Exercise aim >> Only lines containing the word "card" belong in the answer; copy each one from the records.

Dataset entries:

☆ ☆ ☆ ☆

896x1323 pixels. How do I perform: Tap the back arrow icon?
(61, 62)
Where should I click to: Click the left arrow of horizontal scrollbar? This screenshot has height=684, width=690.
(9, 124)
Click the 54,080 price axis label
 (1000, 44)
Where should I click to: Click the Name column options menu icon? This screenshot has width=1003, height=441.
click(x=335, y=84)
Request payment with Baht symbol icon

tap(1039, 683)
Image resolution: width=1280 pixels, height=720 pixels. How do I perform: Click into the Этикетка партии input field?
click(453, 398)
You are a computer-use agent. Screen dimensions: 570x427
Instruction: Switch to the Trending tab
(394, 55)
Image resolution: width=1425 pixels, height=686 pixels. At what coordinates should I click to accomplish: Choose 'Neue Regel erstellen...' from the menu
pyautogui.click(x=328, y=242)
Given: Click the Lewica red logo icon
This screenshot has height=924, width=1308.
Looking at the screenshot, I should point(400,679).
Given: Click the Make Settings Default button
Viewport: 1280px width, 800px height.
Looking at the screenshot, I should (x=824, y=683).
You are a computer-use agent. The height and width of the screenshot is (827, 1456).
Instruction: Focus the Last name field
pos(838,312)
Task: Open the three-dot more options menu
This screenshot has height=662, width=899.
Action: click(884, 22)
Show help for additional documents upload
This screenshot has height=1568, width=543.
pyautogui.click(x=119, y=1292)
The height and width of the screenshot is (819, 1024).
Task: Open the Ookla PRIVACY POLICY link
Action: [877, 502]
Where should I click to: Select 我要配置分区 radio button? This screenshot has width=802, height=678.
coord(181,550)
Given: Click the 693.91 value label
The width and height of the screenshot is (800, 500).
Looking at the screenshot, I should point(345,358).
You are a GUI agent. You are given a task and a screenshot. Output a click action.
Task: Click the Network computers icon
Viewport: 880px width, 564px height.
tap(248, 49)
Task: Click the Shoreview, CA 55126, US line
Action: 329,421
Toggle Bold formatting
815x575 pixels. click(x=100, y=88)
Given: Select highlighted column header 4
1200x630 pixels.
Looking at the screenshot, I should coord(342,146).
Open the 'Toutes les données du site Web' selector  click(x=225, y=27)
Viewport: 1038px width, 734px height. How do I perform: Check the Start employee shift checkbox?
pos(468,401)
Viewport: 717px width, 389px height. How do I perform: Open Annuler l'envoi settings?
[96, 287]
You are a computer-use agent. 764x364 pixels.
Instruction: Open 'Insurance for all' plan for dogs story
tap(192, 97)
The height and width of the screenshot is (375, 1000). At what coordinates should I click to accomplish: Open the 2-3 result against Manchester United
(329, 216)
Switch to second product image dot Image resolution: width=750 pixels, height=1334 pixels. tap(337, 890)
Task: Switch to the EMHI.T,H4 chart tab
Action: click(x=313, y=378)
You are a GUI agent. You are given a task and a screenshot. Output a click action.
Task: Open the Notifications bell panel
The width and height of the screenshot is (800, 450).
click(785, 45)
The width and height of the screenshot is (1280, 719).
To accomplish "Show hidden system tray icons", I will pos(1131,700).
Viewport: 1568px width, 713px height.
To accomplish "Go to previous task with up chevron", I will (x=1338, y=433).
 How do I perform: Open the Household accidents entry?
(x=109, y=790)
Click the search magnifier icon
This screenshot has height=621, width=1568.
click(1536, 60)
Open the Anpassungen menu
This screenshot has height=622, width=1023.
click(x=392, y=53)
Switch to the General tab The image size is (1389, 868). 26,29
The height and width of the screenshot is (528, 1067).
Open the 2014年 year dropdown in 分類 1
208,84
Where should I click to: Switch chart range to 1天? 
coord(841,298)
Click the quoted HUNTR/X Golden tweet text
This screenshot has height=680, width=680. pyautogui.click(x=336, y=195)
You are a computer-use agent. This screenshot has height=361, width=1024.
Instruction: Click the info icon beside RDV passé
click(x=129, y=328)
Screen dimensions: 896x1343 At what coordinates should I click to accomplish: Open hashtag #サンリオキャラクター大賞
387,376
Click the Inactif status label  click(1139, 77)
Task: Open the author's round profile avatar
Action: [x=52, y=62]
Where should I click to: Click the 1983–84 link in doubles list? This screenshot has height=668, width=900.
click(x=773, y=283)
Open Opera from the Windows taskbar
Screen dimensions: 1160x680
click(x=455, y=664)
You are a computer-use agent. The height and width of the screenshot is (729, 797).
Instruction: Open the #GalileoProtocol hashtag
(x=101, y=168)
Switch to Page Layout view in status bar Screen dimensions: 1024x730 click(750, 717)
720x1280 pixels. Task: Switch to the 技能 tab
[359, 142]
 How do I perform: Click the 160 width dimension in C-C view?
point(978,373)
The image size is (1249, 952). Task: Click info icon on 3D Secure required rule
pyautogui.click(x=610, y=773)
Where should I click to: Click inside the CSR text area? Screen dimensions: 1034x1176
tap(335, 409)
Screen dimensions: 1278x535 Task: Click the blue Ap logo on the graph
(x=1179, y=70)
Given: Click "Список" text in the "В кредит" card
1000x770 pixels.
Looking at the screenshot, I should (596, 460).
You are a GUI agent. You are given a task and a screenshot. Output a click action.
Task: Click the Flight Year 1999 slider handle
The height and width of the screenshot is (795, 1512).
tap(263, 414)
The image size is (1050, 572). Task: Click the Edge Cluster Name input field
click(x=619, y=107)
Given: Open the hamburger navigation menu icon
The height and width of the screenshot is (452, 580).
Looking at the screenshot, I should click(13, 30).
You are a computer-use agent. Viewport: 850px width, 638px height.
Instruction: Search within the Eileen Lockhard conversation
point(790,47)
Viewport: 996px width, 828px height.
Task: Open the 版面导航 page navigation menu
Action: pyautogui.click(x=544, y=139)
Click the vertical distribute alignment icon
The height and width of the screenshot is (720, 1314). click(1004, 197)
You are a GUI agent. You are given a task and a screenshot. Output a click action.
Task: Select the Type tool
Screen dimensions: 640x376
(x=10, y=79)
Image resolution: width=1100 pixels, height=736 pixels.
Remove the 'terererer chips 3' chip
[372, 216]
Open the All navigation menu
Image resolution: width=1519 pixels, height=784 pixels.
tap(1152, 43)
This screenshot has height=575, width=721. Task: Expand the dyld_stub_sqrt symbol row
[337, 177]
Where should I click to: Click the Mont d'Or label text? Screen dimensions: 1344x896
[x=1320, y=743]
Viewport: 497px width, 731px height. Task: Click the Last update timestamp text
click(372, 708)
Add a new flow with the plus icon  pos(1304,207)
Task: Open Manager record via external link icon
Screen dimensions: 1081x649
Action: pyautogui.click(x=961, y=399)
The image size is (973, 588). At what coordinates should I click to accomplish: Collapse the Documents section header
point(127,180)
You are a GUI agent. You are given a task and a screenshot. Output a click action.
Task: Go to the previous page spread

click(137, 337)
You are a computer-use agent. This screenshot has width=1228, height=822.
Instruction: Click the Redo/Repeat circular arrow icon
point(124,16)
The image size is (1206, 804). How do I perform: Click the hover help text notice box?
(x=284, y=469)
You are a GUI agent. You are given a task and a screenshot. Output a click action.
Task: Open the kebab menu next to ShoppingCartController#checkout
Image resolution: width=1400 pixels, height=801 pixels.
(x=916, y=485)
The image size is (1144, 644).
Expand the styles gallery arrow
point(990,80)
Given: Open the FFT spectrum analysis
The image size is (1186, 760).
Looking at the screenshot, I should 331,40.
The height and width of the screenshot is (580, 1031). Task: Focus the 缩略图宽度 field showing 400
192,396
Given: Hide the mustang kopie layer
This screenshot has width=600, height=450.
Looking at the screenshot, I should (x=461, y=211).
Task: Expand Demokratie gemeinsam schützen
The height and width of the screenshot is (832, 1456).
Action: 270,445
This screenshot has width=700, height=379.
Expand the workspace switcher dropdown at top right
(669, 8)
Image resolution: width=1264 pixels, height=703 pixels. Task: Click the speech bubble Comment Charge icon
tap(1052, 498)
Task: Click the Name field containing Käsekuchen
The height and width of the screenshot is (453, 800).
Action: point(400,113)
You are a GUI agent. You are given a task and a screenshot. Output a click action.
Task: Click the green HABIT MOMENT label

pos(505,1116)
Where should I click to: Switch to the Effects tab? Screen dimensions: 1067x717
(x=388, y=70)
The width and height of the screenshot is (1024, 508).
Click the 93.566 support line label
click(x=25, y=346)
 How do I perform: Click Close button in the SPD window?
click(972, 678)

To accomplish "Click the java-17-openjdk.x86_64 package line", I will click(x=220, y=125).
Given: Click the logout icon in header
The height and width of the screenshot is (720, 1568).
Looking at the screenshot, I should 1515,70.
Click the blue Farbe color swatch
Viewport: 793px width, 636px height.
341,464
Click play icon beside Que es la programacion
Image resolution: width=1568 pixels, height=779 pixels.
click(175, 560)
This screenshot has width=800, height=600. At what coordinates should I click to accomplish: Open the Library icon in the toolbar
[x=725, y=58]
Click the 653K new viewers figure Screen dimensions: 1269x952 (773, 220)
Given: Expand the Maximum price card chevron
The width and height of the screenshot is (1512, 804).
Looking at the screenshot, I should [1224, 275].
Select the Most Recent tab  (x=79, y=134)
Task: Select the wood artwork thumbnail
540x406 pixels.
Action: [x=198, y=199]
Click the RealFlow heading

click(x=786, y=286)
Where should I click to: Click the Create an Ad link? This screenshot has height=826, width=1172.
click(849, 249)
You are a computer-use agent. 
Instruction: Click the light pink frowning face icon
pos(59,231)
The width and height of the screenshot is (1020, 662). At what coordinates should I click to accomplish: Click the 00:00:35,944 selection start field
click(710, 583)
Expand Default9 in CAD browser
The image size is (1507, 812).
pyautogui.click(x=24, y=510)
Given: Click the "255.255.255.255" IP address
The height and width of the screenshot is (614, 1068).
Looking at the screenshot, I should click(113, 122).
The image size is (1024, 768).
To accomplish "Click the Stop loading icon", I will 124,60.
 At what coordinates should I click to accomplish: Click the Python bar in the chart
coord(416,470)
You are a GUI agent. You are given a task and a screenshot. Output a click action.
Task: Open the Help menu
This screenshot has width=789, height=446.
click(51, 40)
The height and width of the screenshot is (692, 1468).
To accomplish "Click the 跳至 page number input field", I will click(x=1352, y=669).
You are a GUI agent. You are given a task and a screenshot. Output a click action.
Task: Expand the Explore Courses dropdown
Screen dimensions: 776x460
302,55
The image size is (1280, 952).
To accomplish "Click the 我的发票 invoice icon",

☆ ☆ ☆ ☆

Finished task >>
Given: Click "Список" text in the "В кредит" card
Given: Expand the Maximum price card chevron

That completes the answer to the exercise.